6. Toz
Süleyman Daştan
D.1979, Ahşap Oyma Ustası
Sivas
Yaklaşık onbeş senedir ahşap oymacılığının içerisindeyim ancak on yıldır profesyonel olarak yapıyorum. Çocukluğumdan beri de ahşabın içerisindeyim. Babam şehrin en eski kerestecilerinden bir tanesiydi. Ahşabın içinde doğduk büyüdük, babamızın kestiği ağaçlara bugün biz şekil vermeye çalışıyoruz.
Ahşap geleneksel el sanatlarımızın en başında gelen sanatlarımızdan bir tanesi yani şuan unutulmaya yüz tutmuş, hatta el oyması olarak yalnızca birkaç tane ustanın yürüttüğü bir sanat dalı.
Ahşap oyma tarihin en eski çağlarına kadar dayanan bir sanattır. Nasıl diyeceksiniz, ilk insanlar korunma amaçlı silahlarını, bıçaklarını, oklarını yaylarını, barınma amaçlı evlerini ahşaptan yapmışlar.
Ahşap tabiatta en kolay bulunabilir ve temin edilebilir hammadde olduğu için, ahşabı şekillendirmişler. Kaplarını kacaklarını, silahlarını, oklarını, yaylarını evlerini, ahşaptan kullanmışlar.
Ahşapta bana sorarsanız en ideal kullanılabilecek hammadde ceviz ve kayındır. Onun dışında ithal ağaçlar da var limba, ayus, tik ağacı, abonoz gibi ağaçlar da var lakin onlar çok pahalı, talep doğrultusunda tabi onlarıda temin edebiliyoruz.
Bu dönem yoğun olarak mihrap mimber işi yapıyoruz, camilerimizi süslemeye çalışıyoruz çünkü dünya sanat tarihinde de böyle. Bakıyosun dünyadaki en güzel sanatsal şaheserler ibadethanelerde çıkmış. Kiliseler, katedraller ve kütüphaneler. Dünyadaki muhteşem sanatsal eserler buralarda vücut bulmuş. O anlamda ben özellikle cami işlerine biraz daha imtina ediyorum, biraz daha özen gösteriyorum ki, ibadethanelerimizi en güzel şekilde süsleyelim diye.
Onun dışında dekorasyon işi çalışıyoruz. Ayna, aplikdir, tavan süslemeleridir, bunları da çalışıyoruz, küçük objeler çalışıyoruz, üç boyutlu küçük objeler biblolar çalışıyoruz, yani ahşabı hayatın her alanına aktarmaya çalışıyoruzki bu da talep doğrultusunda oluyor.
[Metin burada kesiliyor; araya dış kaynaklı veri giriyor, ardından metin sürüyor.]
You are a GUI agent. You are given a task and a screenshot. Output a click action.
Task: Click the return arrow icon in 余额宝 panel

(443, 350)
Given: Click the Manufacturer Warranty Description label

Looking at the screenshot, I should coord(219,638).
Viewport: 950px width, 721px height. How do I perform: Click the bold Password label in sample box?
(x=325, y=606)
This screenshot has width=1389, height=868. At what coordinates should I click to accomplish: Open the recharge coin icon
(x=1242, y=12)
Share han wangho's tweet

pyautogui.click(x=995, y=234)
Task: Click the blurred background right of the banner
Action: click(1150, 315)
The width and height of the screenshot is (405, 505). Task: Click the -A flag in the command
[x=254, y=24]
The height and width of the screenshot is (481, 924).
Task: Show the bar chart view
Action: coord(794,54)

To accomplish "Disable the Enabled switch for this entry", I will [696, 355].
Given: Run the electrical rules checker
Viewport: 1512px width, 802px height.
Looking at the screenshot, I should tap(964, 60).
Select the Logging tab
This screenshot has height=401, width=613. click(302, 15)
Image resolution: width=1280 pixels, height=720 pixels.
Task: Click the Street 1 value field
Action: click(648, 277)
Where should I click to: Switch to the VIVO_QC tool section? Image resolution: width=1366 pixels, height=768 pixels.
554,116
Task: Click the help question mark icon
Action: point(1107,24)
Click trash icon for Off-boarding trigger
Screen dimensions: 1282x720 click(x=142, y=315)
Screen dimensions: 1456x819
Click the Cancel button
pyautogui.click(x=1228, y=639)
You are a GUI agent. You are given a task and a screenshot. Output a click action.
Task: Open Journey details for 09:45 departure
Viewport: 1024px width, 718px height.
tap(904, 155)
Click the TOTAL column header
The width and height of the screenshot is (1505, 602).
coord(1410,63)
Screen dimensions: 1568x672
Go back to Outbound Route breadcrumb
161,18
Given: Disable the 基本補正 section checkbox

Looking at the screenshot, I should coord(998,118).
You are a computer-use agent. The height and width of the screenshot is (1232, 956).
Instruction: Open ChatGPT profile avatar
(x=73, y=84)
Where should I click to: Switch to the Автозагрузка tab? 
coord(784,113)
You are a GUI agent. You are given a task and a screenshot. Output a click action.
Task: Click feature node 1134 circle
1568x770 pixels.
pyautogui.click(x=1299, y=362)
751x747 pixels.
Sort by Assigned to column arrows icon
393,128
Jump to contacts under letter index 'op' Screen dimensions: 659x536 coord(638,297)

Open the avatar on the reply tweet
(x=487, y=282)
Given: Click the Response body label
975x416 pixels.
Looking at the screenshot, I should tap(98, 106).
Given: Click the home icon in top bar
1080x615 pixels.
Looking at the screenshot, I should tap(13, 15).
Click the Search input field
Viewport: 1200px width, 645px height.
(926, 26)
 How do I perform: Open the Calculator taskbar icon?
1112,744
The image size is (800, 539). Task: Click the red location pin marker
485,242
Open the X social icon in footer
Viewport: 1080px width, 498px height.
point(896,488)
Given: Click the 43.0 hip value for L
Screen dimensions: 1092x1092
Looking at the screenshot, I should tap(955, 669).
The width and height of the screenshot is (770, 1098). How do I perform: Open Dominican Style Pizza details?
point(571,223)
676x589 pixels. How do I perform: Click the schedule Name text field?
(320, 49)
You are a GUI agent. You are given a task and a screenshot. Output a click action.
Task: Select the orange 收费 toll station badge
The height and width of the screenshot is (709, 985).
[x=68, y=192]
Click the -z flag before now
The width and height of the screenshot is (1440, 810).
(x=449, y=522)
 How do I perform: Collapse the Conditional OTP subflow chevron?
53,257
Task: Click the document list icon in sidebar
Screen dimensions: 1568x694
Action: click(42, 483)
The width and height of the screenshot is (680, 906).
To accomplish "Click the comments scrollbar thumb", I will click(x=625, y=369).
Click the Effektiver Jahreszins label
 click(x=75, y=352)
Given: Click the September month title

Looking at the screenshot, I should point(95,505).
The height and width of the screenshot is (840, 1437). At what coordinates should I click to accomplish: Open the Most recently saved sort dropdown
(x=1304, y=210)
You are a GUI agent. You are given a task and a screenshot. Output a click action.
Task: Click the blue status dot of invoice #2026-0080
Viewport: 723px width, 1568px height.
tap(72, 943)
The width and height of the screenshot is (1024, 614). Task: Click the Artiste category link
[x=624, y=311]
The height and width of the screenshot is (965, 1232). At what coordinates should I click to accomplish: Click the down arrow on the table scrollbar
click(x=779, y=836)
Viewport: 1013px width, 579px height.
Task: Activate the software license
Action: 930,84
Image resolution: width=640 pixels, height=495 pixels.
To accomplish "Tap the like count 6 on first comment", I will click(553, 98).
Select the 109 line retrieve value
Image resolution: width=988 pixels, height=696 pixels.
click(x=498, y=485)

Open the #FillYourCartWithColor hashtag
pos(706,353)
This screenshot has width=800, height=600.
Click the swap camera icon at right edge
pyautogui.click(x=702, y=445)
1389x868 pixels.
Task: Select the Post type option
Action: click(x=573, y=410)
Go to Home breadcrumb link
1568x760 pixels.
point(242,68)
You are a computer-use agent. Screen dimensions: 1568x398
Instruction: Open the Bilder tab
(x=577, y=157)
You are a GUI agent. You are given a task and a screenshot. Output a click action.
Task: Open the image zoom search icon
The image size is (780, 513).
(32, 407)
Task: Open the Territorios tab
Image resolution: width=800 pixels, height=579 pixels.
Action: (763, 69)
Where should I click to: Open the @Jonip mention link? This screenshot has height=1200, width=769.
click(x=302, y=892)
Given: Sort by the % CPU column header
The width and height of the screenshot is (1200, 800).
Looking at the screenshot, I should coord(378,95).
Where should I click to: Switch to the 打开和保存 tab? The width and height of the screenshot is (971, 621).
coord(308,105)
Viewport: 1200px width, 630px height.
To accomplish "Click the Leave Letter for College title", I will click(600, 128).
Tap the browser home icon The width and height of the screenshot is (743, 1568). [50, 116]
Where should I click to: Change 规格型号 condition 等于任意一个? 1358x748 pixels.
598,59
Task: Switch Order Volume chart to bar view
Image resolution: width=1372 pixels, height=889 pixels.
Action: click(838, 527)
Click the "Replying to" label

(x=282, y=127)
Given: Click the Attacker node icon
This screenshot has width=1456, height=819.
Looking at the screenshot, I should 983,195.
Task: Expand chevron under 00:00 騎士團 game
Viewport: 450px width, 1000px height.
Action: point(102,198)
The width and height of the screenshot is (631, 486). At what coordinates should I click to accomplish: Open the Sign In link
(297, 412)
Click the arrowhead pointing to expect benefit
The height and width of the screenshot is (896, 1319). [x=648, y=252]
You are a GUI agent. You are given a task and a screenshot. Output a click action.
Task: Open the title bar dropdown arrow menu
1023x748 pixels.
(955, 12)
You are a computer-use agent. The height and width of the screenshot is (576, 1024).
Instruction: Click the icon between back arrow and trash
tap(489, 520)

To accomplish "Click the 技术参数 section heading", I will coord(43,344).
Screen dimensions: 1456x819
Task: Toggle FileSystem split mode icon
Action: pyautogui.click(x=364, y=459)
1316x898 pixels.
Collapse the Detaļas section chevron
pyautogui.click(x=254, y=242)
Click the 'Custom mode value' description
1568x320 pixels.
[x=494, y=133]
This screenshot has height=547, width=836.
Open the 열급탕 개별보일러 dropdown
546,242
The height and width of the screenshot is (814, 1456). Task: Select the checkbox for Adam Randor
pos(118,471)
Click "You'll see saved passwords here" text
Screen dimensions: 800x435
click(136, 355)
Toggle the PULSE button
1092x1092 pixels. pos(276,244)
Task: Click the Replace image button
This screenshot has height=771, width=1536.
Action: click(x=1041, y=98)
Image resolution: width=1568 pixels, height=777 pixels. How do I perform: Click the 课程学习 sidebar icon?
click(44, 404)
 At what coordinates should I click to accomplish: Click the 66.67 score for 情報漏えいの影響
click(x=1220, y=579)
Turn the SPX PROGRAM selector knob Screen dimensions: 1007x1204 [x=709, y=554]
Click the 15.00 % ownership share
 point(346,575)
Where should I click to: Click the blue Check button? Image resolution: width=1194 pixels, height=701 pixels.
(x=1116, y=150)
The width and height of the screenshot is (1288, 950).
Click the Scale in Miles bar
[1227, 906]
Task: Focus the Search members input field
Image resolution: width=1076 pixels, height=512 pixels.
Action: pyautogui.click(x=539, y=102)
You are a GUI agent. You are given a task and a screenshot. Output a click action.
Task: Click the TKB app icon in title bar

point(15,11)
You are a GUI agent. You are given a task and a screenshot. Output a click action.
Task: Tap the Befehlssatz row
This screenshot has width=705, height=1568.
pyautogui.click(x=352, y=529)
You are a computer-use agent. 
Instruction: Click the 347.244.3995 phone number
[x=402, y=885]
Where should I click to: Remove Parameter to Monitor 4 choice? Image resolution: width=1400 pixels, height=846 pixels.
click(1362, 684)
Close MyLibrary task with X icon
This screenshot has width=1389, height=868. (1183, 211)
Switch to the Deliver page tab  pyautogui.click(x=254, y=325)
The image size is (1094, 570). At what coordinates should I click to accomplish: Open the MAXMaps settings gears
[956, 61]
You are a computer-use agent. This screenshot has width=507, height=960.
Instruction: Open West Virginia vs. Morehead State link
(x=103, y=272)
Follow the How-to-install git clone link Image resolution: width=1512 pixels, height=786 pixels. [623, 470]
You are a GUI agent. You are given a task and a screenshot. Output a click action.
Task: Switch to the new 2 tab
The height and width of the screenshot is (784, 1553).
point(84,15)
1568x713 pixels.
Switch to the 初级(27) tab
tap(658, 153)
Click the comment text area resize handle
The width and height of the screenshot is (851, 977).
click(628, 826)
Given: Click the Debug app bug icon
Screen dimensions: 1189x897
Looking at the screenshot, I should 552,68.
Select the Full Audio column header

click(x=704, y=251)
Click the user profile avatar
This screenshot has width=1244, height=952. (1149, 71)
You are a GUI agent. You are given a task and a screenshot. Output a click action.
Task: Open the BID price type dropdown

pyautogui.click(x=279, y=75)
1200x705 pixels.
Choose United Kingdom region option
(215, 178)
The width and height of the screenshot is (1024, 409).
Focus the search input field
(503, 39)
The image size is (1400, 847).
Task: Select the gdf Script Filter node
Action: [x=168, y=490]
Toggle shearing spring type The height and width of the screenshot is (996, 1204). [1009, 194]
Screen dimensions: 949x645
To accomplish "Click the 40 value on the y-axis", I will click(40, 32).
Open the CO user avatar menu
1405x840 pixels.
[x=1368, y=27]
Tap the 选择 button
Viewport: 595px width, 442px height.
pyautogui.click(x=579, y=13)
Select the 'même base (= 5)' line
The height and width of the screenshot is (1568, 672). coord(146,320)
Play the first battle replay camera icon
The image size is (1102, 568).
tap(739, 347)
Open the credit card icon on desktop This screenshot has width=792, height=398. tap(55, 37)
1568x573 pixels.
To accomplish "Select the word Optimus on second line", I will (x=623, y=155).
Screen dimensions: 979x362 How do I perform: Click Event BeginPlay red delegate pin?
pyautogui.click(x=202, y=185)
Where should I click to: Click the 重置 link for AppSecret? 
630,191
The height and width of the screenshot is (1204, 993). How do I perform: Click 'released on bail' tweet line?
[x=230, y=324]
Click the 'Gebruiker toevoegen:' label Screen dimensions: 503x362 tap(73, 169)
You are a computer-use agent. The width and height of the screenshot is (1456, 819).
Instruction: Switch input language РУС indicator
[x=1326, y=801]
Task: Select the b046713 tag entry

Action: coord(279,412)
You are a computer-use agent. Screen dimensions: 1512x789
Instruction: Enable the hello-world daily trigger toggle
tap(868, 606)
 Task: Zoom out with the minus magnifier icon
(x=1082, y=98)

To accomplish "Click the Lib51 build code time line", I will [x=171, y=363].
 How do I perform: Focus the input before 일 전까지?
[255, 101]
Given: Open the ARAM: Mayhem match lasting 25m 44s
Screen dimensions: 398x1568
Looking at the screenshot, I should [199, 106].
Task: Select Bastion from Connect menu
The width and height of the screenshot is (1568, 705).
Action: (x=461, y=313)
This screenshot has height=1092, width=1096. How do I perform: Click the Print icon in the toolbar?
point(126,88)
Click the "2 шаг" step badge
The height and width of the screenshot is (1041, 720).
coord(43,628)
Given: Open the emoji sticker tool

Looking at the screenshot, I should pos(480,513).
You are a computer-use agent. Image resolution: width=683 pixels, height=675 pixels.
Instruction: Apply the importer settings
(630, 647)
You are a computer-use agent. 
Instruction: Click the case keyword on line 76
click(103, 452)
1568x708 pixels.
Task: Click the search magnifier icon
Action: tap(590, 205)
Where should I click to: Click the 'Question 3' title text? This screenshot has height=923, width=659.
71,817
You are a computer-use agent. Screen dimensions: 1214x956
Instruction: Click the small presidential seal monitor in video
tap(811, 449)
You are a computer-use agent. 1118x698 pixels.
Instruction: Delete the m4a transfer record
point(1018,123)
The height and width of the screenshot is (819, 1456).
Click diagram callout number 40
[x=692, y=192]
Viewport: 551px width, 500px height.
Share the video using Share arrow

Bizim haftada bir tane yaptığımızı, adam makinada günde yüz tane yapabiliyor, bu anlamda makinalaşmanın tabiki çok büyük zararı var. Ama umut ediyorumki ben, insanlarda tekrar sanatsal bir bilinç oluşmaya başladı, yani benim evimde güzel bir ayna olsun, güzel bir sandık olsun, ya da benim camimde güzel bir mihrab olsun, mimber olsun... İnsanlarda o anlamda sanatsal bilinç oluşmaya başladı, bu da bizi biraz daha umutlandırıyor.